Text segment:

Why Wide-EP Serving Becomes Network-Bound

Part 1 of 3: a compact communication model for why Wide-EP serving becomes network-bound.

Why the wire shows up earlier than most people expect

Wide-EP failures rarely look like failures at first. The model still serves. Nothing obviously crashes. What changes is the scaling curve: adding more GPUs stops helping, GPU utilization falls, and the network starts looking busier than the tensor cores.

Part 1 is about making that behavior unsurprising. The payload model is simple, but it already explains most of the bad traces I care about:

why DeepSeek-class MoE serving is a multi-node problem,
why the key variable is not the headline batch but the per-rank slice,
why the fastest way to lose scaling is to widen EP without growing the work seen by each rank.

In this part

The source-backed model constants for the DeepSeek-V3 / R1 family.
A notation set that is small enough to fit in your head.

Entries:
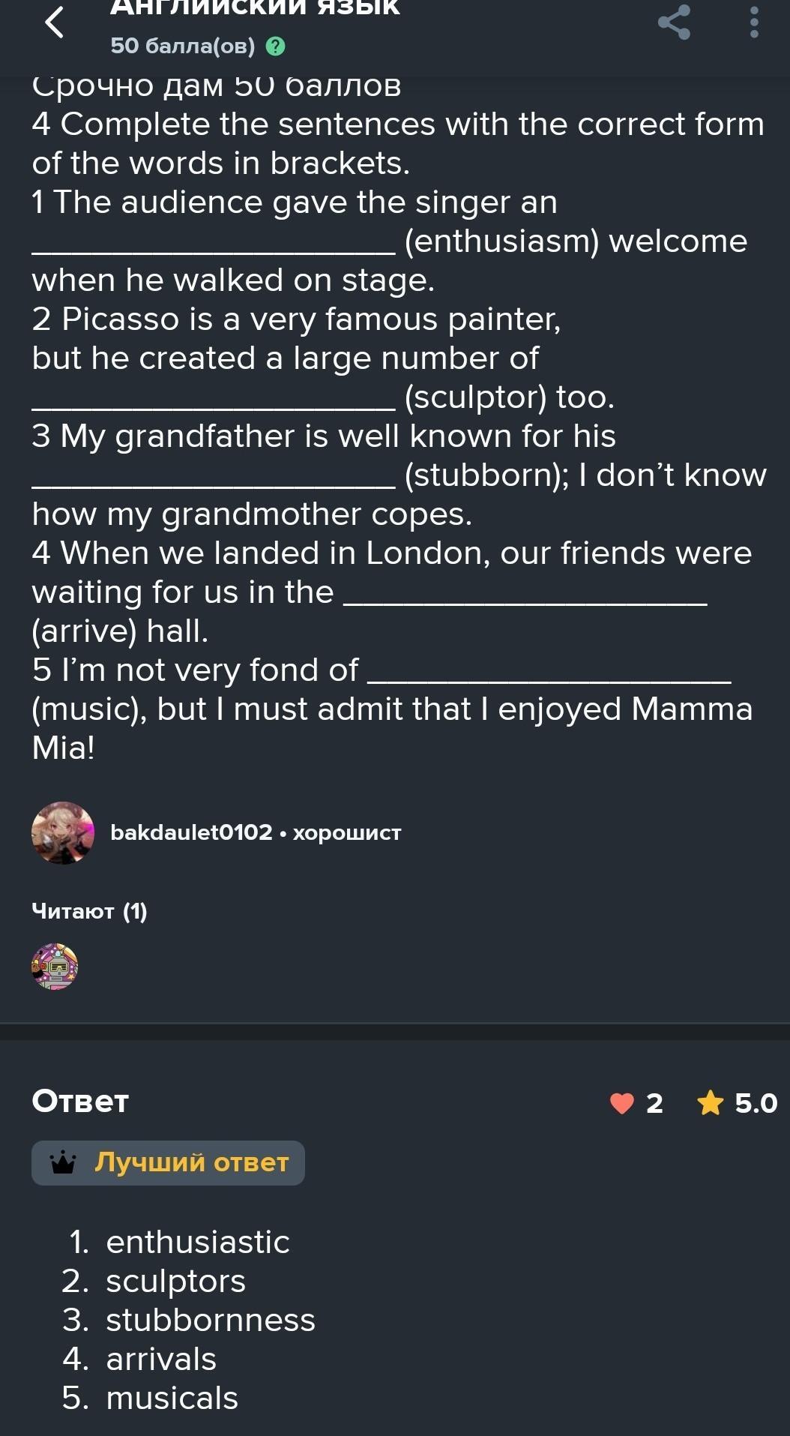This screenshot has height=1436, width=790.
Task: Like the answer with the heart icon
Action: coord(622,1103)
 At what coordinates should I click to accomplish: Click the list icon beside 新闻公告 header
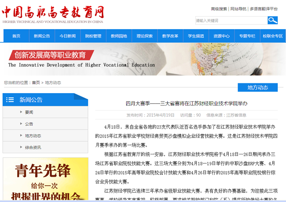10,100
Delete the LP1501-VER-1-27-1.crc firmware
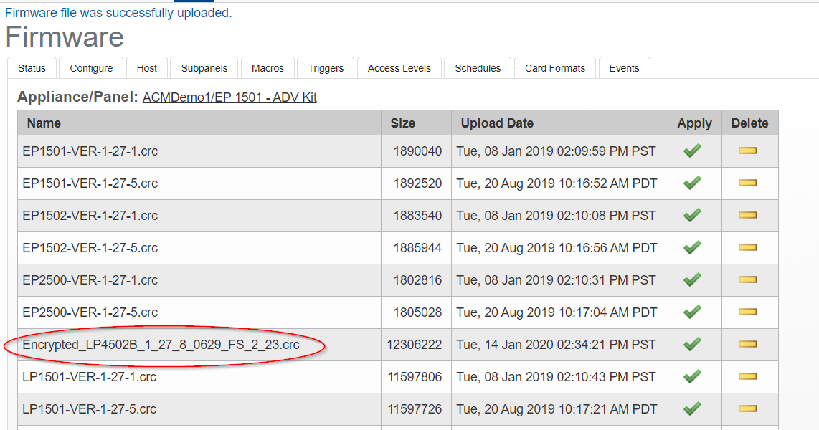This screenshot has height=430, width=819. (748, 376)
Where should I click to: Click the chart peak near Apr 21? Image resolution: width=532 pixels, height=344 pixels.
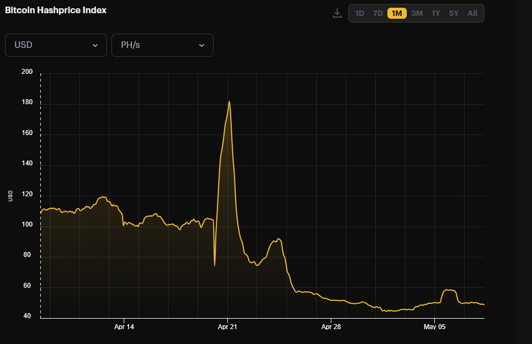[x=229, y=101]
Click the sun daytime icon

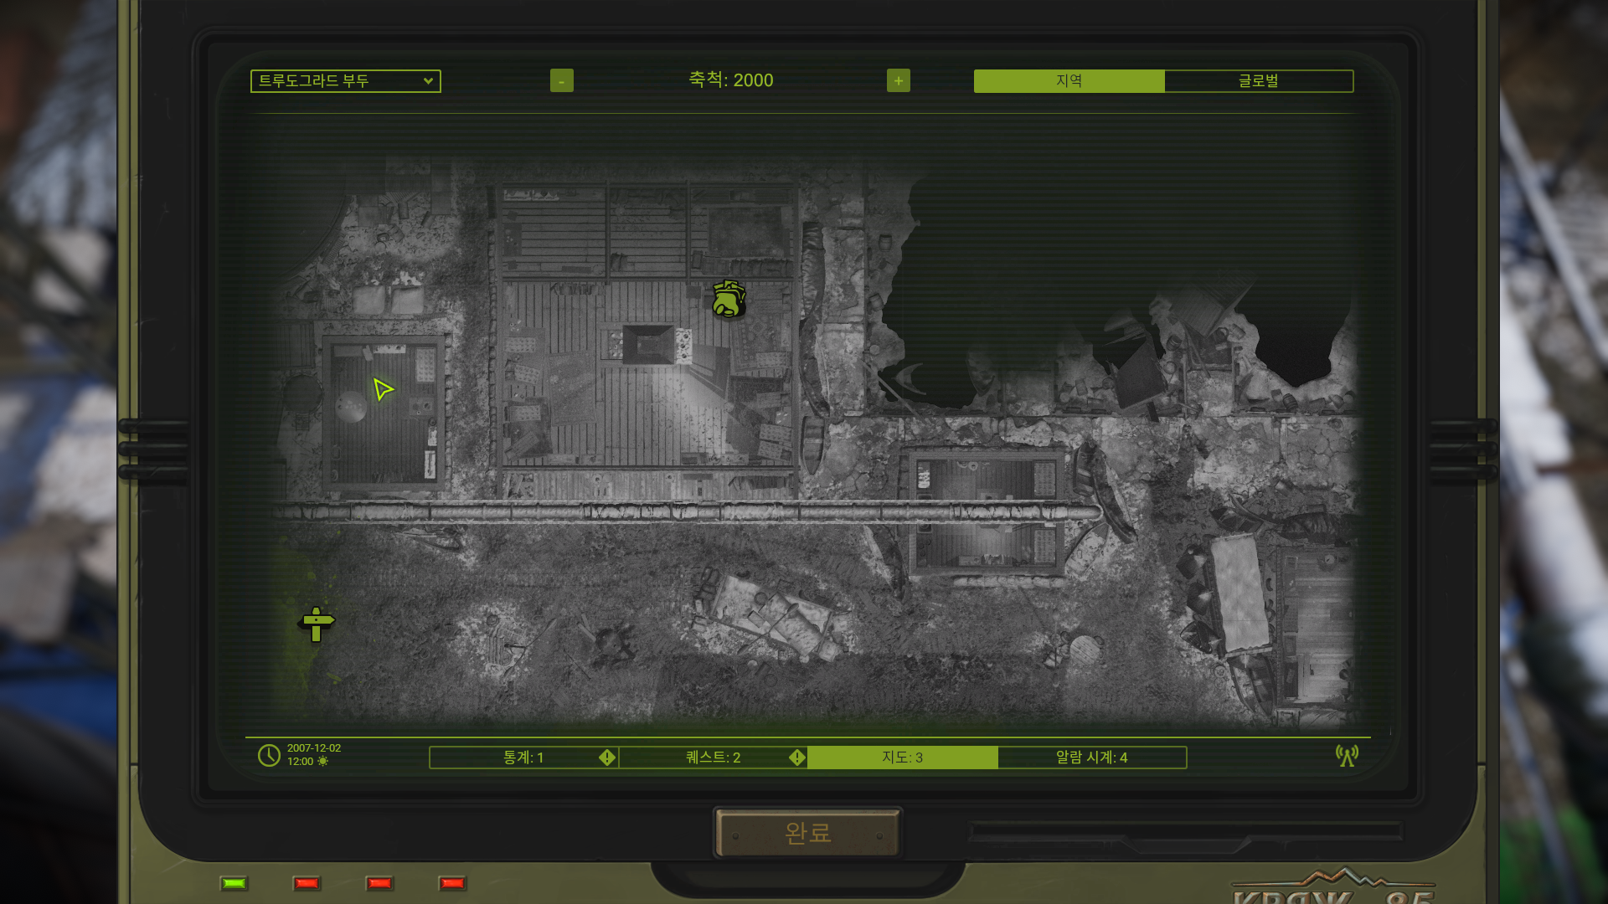point(322,762)
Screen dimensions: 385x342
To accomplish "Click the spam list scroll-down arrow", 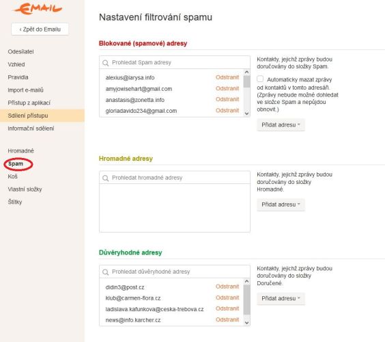I will tap(246, 114).
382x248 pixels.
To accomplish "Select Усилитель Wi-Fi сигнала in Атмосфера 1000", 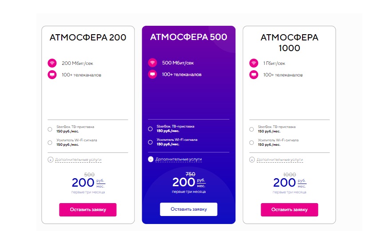I will (x=251, y=143).
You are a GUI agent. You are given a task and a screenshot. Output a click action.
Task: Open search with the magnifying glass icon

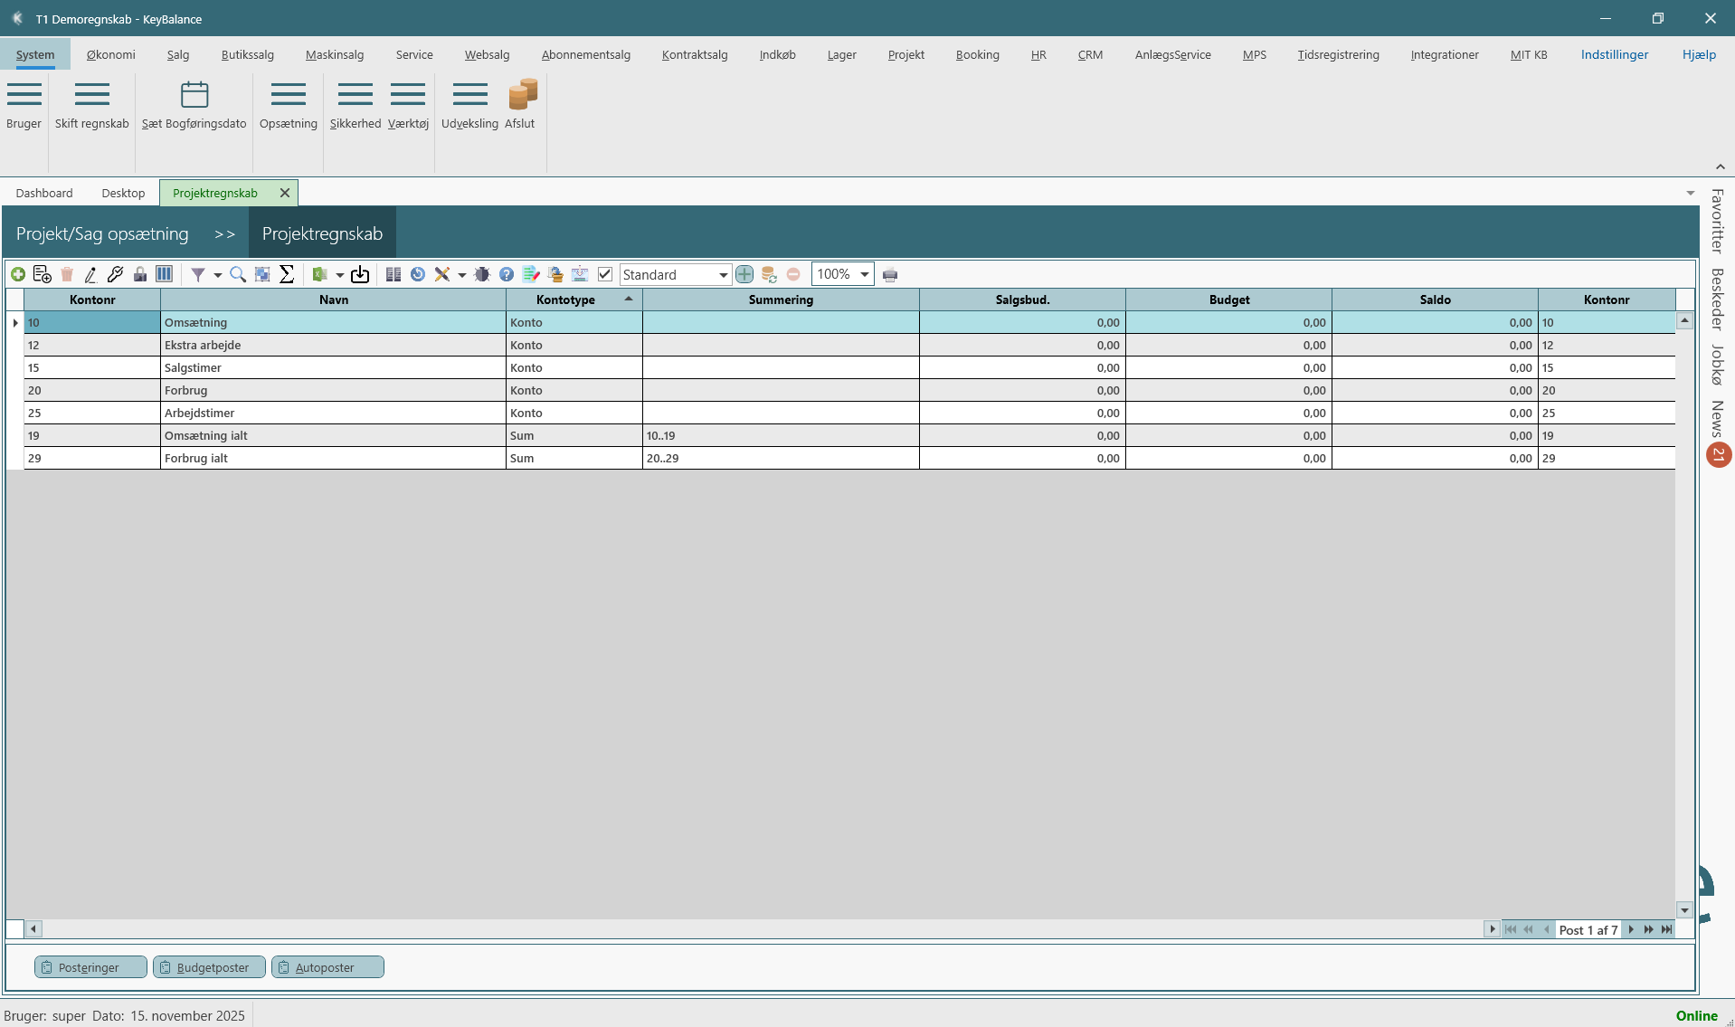point(238,274)
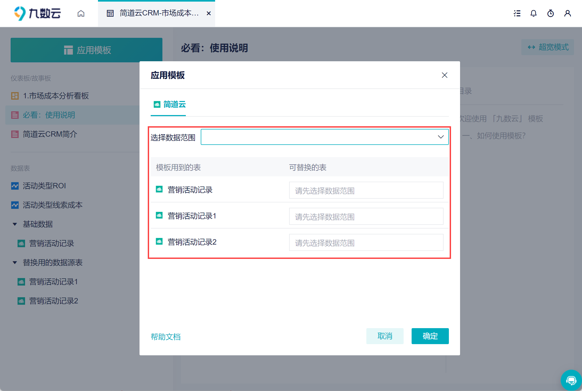This screenshot has height=391, width=582.
Task: Open the user profile icon
Action: tap(568, 13)
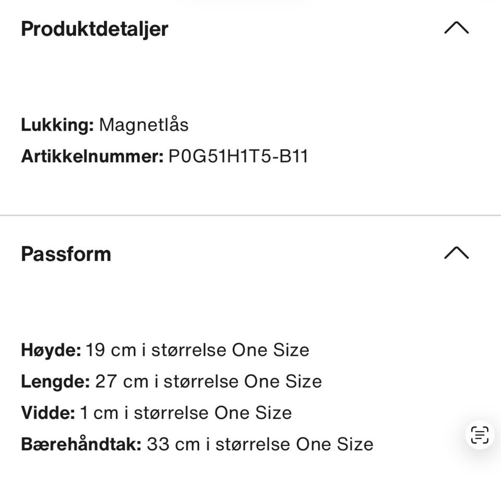
Task: Select the Lengde label
Action: pos(56,381)
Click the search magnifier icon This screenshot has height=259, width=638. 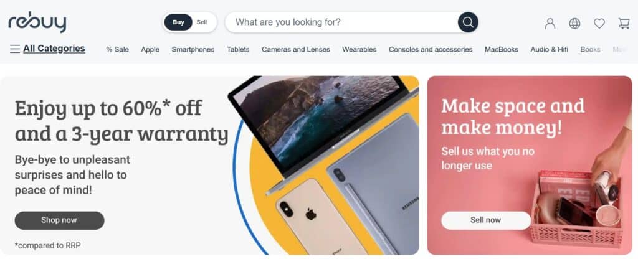point(468,22)
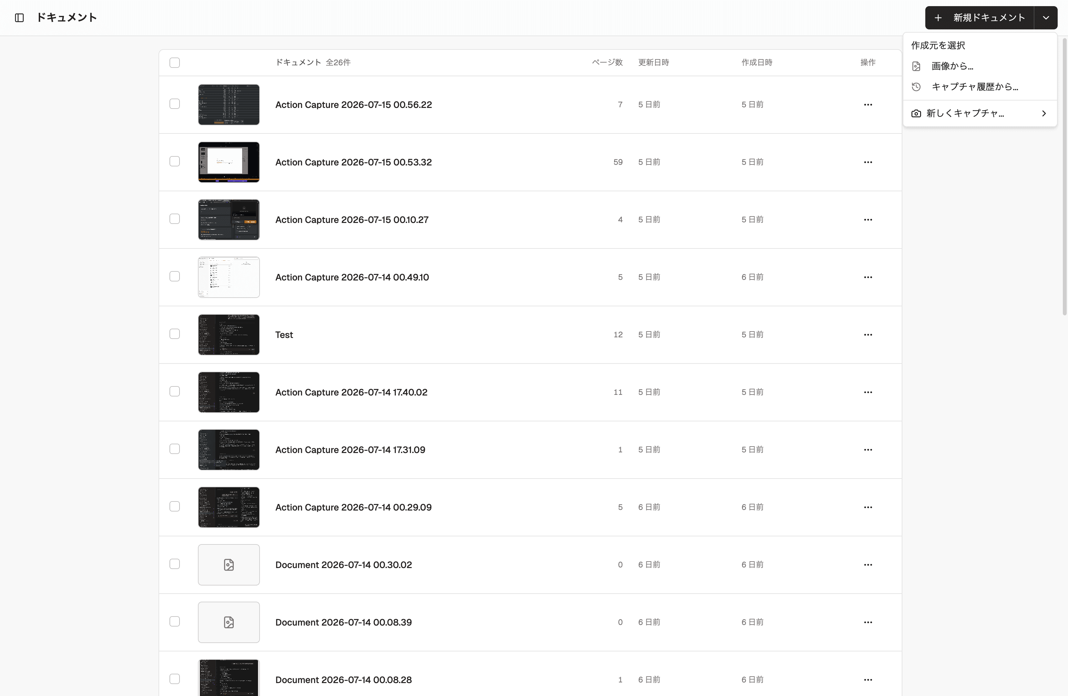Click the 新規ドキュメント button
This screenshot has height=696, width=1068.
click(980, 18)
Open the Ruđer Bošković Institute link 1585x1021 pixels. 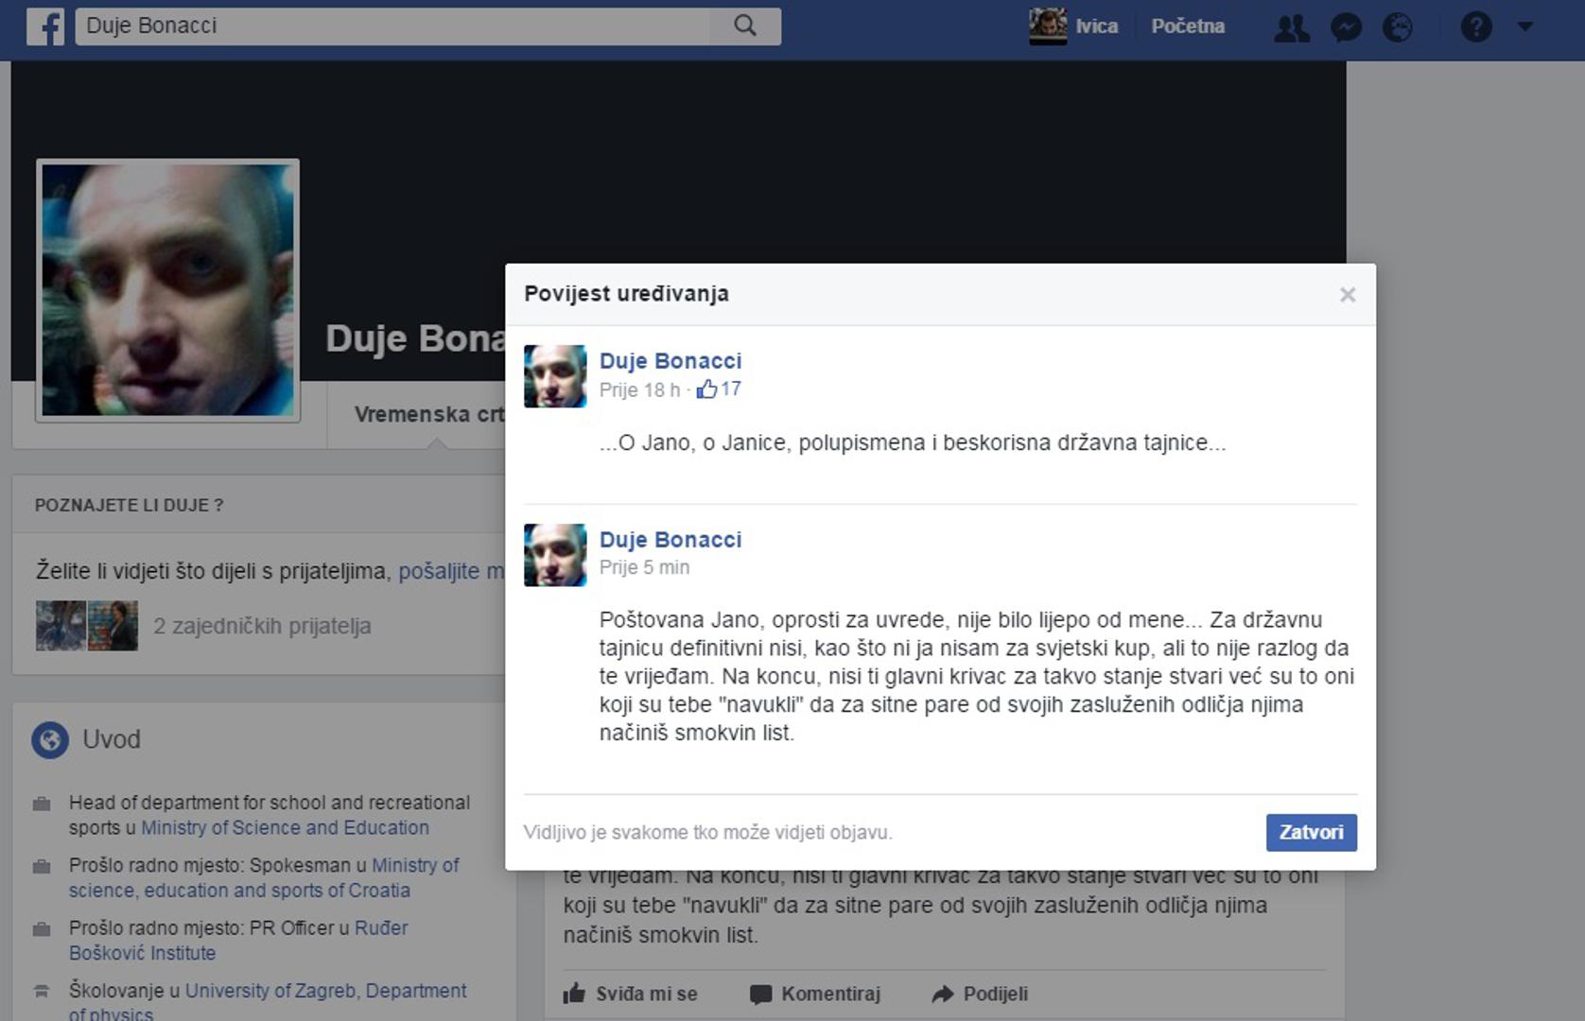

Problem 1:
Answer these questions from the Wide-EP text.
(a) How many parts does the series have in total?
(b) What happens to GPU utilization when the scaling curve changes?
(c) According to the text, what is the key variable, instead of the headline batch?
Problem 2: Print the passage of the Wide-EP text from "Part 1 of 3: a" up to and including "the tensor cores.", without any changes.
The listing is separate material and has no connection to the Wide-EP text.

Right answer 1:
(a) Three.
(b) It falls.
(c) The per-rank slice.

Right answer 2:
Part 1 of 3: a compact communication model for why Wide-EP serving becomes network-bound.

Why the wire shows up earlier than most people expect

Wide-EP failures rarely look like failures at first. The model still serves. Nothing obviously crashes. What changes is the scaling curve: adding more GPUs stops helping, GPU utilization falls, and the network starts looking busier than the tensor cores.